Diamond symmetry should be used in congruence with other aspects of cut to make a decision on which diamond to go for. It actually becomes more important when diamonds of equal cut grades are being compared.

Understandably, all this talk about polish and symmetry and cut could actually put you off as a buyer, so what should you really look out for?

Well, the cut grade pretty puts majority of this into consideration. For instance, the polish, scintillation, and symmetry would be considered before a cut grade is assigned. So, if you pick a diamond with a high cut grade, you would most likely be avoiding one with poor polish, scintillation, and symmetry.

Another thing to do is to make sure you view every diamond you want to buy yourself. GIA does not grade contrast for instance and you can only see this when you observe the diamond yourself.

Your reference would also come to play here.
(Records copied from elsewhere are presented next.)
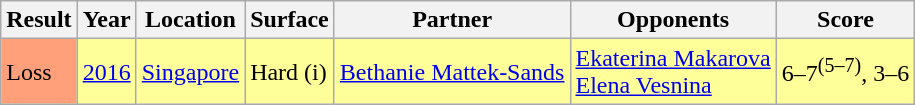
2016 (106, 72)
Ekaterina Makarova Elena Vesnina (673, 72)
Surface (290, 20)
Bethanie Mattek-Sands (452, 72)
6–7(5–7), 3–6 (845, 72)
Location (190, 20)
Hard (i) (290, 72)
Year (106, 20)
Result (39, 20)
Singapore (190, 72)
Loss (39, 72)
Partner (452, 20)
Score (845, 20)
Opponents (673, 20)
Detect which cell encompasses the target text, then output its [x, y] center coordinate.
Would you prefer more fire and reduced contrast or vice versa? You can always work around any of the features to produce the perfect blend of diamond that you want.

The price of a diamond can also be affected by any of these factors. Of course, a higher cut grade would cost more. But even among diamonds of the same cut grade, there could be price differences. For instance, a diamond with a better symmetry might be priced higher than one in the same cut grade, but with a lower symmetry grade.

None of these factors are used in isolation to determine the quality of a diamond, rather, they are used together to determine what grade the diamond should be placed. You should also do the same as a buyer. Use all the factors that affect brilliance and then adjust them to suit what you want.

You can also discuss with your gemologist in case you are not clear about anything.

In conclusion, diamond brilliance is what draws us to diamonds. We expect them to shine brilliantly and so they must because there is no diamond without diamond brilliance!